■小ネタツイートLog【その18】 龍馬

 現在ツイッター(@yuna_fantasia)にて小ネタツイート垂れ流し中。
 新ネタは上記アカウントにてご覧ください。
 ※「同題遙か」記載のあるものはTwitterでの企画参加作です。
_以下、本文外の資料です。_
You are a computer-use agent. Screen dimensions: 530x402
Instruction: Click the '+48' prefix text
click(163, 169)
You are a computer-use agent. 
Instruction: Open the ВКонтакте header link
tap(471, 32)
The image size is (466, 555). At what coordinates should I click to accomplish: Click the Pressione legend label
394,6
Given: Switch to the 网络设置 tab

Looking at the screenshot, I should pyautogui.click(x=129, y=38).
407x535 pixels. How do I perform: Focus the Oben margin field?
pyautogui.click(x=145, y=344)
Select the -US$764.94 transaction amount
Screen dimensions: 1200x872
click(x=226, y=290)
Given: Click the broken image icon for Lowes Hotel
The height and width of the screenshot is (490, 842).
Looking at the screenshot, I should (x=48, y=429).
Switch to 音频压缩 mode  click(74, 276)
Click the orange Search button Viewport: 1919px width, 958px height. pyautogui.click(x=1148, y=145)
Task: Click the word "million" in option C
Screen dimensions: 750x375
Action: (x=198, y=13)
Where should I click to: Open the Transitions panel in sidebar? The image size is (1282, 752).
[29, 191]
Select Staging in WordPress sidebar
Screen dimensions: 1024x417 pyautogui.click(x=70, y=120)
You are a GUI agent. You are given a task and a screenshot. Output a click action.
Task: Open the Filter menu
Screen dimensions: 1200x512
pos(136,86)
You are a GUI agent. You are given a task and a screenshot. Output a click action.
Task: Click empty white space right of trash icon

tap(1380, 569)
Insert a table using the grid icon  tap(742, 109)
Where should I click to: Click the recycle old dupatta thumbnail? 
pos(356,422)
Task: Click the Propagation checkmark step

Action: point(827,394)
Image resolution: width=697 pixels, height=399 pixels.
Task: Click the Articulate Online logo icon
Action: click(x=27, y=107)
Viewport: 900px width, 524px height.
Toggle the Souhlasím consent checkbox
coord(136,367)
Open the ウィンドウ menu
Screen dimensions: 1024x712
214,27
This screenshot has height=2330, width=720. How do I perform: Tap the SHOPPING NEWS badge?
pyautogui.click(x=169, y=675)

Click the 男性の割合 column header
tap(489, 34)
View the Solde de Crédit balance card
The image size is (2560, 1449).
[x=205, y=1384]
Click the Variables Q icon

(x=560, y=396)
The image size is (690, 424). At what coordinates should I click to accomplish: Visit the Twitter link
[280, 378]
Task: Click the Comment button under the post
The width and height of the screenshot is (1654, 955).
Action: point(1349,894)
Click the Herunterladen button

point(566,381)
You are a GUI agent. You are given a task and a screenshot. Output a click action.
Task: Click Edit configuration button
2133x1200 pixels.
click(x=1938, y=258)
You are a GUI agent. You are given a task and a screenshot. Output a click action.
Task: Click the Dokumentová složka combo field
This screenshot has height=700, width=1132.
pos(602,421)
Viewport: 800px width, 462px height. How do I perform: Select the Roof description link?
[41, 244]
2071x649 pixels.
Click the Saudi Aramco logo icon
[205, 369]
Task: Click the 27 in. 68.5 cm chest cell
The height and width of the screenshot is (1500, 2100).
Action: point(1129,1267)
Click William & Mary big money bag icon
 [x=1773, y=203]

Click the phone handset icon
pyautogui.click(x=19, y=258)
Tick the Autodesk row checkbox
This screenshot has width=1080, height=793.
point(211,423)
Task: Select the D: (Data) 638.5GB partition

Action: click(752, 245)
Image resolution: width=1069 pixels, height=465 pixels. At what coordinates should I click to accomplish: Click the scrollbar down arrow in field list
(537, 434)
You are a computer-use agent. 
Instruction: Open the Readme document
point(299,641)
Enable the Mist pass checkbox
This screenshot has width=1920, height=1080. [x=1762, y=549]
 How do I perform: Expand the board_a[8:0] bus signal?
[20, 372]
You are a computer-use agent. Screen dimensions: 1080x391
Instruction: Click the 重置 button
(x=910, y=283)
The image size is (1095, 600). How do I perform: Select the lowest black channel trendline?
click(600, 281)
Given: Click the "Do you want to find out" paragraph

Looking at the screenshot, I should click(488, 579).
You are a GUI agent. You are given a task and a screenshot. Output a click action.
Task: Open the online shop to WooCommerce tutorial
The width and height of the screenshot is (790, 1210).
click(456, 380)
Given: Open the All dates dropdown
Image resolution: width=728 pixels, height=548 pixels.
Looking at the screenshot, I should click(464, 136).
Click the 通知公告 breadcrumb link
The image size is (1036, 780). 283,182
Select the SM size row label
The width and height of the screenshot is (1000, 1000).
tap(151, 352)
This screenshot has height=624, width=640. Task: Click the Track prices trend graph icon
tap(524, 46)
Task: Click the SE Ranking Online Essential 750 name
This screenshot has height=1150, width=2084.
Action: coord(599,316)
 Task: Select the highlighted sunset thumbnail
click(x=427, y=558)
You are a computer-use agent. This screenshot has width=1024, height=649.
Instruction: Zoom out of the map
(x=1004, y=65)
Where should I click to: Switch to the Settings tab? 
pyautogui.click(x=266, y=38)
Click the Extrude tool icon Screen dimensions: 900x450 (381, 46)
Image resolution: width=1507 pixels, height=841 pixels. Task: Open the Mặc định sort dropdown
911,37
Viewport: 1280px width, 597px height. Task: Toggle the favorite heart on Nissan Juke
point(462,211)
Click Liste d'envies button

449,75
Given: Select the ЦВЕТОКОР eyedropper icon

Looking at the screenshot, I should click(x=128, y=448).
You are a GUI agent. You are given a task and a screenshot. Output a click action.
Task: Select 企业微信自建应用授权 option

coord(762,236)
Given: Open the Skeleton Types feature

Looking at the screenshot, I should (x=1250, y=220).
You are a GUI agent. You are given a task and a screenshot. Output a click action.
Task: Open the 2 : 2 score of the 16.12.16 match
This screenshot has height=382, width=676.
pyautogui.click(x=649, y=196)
(ハッシュタグ:#同題遙か)

【#171/同題遙か「与」】
 二つの世界の存亡は、自分の行動ひとつひとつに委ねられている。
 与えられた神子としての使命の重さを、改めて思い知らされた。
 氷のように冷たい指先をぐっと握り込む。
 不意に拳を包んだ手は、手袋越しでも温かかった。
 この温もりを二度と失わないためにも、前に進まなければ。

【#172/同題遙か「弄」】
 降りかかる運命に彼女はただ翻弄されているように見えた。
 いつからか強い意志が表れ、時折浮かべる思いつめた表情が痛々しくもあった。
 筋が浮き出るほど強く握り締められた拳にそっと手を添える。
「お嬢は俺が守る。 絶対にだ」
 氷が融けるように次第に表情が解けていった。

【#173/同題遙か「一寸」】
 通りかかった店先に木彫りの打出の小槌があった。
「一寸法師ですね」
「だな。 お嬢が法師みたいに小さかったら、懐に入れていつも一緒にいられるんだがなぁ」
「じゃあ龍馬さんが小さくなったら、私も懐に大事にしまっておきますね」
「いやいやいや、それはさすがにまずい」

【#174/同題遙か「第六感」】
「な?  俺の勘はよく当たるだろ?」
 嫌な予感がする、と龍馬が呟いた直後に現れた怨霊を一掃したところである。
「私が気付く前だったから、確かに第六感かもな」
 と笑う都。
「俺の勘だと、お嬢にゃこれから嬉しいことがあるぜ」
「え?」
 ん、と指差す先には団子屋が見えた。

【#175/同題遙か「疼く」】
 軋む身体を無理に起こせば、熱をもった傷が酷く疼いた。
 この痛みから彼を救えてよかった。
 けれど、あの場に残した彼は無事でいてくれるだろうか。
 龍馬さんなら大丈夫、きっとすぐに会える── 自分に言い聞かせながら、不安に疼く心を抑え込むように青い鱗を握り締めて祈った。

【#176/同題遙か「箱入り」】
「── どう見てもお嬢は箱入り娘だもんなぁ。 『うちの娘はやれん!』とか一蹴されちまいそうだよなぁ」
 丸めた背中が情けなさすぎる。
「ゆきの両親の前に、私が認めてやらないけどな」
「ぬわっ !?」
 本当は応援してるんだ。
 こいつの隣にいるときのゆきは幸せそうだから。

【#177/同題遙か「落葉」】
 ひらり、葉が落ちた。
 その木に残っていた最後の一枚が。
「ひとりぼっちになってしまったみたいで、悲しいですね」
「そうか?  ま、春が来るまでの我慢だ」
 表情は晴れない。
「お嬢についてる八枚の葉っぱは、そんじょそこらの嵐じゃ落ちないぜ」
「あ……八葉…」
 笑みが戻った。

【#178/同題遙か「悦」】
 その日、姿を現した龍馬はやけに嬉しそうだった。
「龍馬さん、いいことでもあったのか?」
 中岡が問うと、ニィッと笑って「これだ!」と小振りの風呂敷包みを掲げて見せた。
「お嬢がな、弁当作ってくれたんだ。 昼が待ち遠しいぜ!」
 ご満悦な様子に中岡はただ溜息を吐いた。

【#179/同題遙か「嫁」】
「あんたさ、嫁の一人や二人いてもおかしくない歳だろ?」
 年齢の話になって、都が言い放った。
「おいおい、嫁さんが二人もいちゃマズかろう」
 はは、と龍馬が笑う。
「それに俺は十年前からお嬢一筋だからな」
 都は赤い顔のゆきをバッと背にかばい、
「さてはお前ロリコンだな!?」

【#180/同題遙か「故郷」】
「おおっ!」
 感嘆の声を上げる龍馬。
 テレビに映るのは桂浜。
 異なる世界の、彼の故郷の風景だ。
「── お嬢、そんな顔しなさんな」
 くしゃりと頭を撫でられた。
「お嬢の世界に連れてきてくれて、ありがとうな」
 零れそうになった涙を見せたくなくて、飛び付くように抱きついた。